The free market at work in Nevada: creative destruction

Victor Joecks

Everyone's heard the news about Nevada's unemployment rate breaking the 10 percent mark, and we probably all know people who are affected by businesses that are shutting down.

What's often not reported are the new jobs that are being created. There was a trio of encouraging articles from the Reno Gazette-Journal today – Staples is opening two new stores in Reno in April after just opening a new store in Henderson, 29 jobs in diverse industries are coming to the Capitol Region, and Carnival Cruise Line just posted a 10 percent profit increase.

Even in the midst of an overall economic downturn, there are industries of growth. In fact, downturns are necessary for economic growth. The technical term is creative destruction.
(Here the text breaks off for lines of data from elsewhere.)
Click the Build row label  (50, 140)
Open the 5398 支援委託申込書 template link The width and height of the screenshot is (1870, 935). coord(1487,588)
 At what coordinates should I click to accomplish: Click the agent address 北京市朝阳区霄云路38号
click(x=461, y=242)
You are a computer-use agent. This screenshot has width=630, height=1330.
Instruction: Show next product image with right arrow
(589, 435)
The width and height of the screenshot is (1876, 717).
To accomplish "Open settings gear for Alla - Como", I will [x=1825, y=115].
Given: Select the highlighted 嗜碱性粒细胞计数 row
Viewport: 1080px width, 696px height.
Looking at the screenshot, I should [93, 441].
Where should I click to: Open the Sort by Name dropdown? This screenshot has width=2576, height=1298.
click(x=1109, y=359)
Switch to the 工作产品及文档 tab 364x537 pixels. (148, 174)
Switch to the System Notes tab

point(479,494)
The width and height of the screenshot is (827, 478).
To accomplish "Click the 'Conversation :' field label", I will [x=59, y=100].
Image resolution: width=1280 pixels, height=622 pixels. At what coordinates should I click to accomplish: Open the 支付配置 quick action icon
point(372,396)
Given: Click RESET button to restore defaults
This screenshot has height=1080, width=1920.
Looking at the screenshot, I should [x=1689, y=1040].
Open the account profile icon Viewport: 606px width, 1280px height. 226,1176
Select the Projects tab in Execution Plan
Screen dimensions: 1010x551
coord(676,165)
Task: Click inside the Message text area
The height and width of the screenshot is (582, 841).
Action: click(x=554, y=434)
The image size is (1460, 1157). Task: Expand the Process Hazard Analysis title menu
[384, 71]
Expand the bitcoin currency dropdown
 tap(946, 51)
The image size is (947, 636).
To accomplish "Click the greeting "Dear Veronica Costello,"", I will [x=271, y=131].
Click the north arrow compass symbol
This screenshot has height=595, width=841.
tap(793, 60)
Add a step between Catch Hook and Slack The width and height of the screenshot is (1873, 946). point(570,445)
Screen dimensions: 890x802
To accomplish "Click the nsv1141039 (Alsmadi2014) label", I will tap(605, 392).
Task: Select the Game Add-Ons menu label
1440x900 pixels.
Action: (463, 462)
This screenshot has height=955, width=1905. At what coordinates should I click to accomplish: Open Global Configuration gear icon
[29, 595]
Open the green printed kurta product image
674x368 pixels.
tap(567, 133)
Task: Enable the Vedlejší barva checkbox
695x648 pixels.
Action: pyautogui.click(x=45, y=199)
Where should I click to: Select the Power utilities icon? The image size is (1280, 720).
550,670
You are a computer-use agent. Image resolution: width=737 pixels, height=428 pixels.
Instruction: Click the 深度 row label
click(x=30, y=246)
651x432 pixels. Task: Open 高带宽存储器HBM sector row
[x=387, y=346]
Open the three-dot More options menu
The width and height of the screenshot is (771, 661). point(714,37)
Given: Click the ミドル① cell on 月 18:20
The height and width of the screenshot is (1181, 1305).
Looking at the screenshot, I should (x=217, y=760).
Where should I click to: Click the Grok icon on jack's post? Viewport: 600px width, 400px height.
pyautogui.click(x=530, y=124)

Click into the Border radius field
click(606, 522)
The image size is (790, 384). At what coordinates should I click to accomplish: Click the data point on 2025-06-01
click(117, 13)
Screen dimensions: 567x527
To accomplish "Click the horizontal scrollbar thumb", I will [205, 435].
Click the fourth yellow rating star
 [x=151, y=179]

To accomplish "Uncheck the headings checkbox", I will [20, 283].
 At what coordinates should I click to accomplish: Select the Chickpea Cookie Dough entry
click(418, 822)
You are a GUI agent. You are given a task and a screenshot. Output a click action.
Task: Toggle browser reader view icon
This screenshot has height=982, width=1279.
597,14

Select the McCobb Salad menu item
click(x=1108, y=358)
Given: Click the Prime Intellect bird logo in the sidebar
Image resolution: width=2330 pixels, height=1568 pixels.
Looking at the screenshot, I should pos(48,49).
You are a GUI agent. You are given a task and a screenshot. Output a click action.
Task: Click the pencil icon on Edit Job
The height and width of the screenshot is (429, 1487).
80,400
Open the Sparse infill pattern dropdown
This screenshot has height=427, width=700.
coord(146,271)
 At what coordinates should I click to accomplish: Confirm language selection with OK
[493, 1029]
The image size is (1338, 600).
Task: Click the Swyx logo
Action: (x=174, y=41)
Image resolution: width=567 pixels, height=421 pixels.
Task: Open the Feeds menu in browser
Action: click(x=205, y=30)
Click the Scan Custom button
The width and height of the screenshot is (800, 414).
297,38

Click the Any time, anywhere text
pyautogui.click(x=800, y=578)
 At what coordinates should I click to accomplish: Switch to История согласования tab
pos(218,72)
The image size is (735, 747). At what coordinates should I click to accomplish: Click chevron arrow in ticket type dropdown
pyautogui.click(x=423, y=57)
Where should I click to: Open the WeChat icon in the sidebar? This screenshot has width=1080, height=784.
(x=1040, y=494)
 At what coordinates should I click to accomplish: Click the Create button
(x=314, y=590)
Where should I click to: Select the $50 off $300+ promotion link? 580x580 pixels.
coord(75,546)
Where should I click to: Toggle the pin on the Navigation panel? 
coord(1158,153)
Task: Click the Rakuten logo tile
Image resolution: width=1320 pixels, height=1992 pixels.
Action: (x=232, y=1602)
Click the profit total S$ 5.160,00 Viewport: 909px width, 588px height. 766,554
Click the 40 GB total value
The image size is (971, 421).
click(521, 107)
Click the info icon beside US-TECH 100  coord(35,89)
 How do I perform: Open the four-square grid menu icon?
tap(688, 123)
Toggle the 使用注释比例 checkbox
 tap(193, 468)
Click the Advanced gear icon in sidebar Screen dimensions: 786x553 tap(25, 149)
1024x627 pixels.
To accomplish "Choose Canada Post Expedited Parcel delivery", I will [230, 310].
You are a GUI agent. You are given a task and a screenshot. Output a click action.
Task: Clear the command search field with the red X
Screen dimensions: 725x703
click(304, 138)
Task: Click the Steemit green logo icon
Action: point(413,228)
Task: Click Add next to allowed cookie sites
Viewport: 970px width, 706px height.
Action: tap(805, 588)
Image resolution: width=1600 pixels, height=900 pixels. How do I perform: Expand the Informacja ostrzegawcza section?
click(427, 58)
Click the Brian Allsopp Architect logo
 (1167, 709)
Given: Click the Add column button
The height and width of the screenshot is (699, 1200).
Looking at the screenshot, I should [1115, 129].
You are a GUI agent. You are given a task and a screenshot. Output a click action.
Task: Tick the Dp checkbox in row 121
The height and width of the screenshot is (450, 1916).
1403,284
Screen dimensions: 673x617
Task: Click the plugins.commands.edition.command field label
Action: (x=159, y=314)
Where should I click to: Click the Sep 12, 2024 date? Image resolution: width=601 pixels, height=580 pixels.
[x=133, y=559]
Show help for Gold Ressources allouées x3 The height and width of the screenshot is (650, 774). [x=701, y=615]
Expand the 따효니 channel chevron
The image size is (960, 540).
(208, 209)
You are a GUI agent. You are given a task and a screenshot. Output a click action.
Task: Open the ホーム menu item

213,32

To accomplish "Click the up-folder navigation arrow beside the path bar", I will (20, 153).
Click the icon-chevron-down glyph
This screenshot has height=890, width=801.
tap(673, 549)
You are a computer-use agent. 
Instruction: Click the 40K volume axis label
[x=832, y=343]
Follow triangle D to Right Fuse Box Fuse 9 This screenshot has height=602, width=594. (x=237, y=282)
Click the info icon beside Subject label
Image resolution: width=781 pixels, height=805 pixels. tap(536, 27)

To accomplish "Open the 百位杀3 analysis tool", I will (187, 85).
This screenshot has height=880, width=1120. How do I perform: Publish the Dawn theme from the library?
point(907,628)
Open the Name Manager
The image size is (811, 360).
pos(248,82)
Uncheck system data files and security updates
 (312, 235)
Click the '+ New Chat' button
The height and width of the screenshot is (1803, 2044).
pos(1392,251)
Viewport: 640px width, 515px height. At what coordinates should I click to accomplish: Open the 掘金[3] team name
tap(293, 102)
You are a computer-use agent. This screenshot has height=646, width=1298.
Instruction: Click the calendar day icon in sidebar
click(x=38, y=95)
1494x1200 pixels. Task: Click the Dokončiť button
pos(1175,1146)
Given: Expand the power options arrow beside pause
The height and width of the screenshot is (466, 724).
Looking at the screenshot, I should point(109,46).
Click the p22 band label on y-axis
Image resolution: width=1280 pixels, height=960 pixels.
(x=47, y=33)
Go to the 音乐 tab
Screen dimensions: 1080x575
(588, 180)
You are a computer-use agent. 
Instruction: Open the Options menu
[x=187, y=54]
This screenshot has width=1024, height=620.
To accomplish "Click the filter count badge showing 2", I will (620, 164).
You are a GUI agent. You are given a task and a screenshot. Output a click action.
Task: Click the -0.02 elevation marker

The opening up of new markets, foreign or domestic, and the organizational development from the craft shop and factory to such concerns as U.S. Steel illustrate the same process of industrial mutation if I may use that biological term that incessantly revolutionizes the economic structure from within, incessantly destroying the old one, incessantly creating a new one. This process of Creative Destruction is the essential fact about capitalism. It is what capitalism consists in and what every capitalist concern has got to live in. . . .

Looking back at America's history, we can clearly see this process at work.

In 1780, over 95 percent of Americans were farmers; today about 3 percent are, and they grow many times more food per acre than their ancestors ever dreamed was possible. Those who abandoned farms were displaced to cities. But would their descendents, including urban environmentalists, prefer to give up their modern comforts and return to the era of sunup-to-sundown, back-breaking farm labor?

Think also about all the horse and buggy manufactures who were put out of business by the automobile.

Creative destruction isn't fun or ideal, but it sure beats the alternatives – like the Fed artificially propping up housing prices and contributing to the housing market collapse.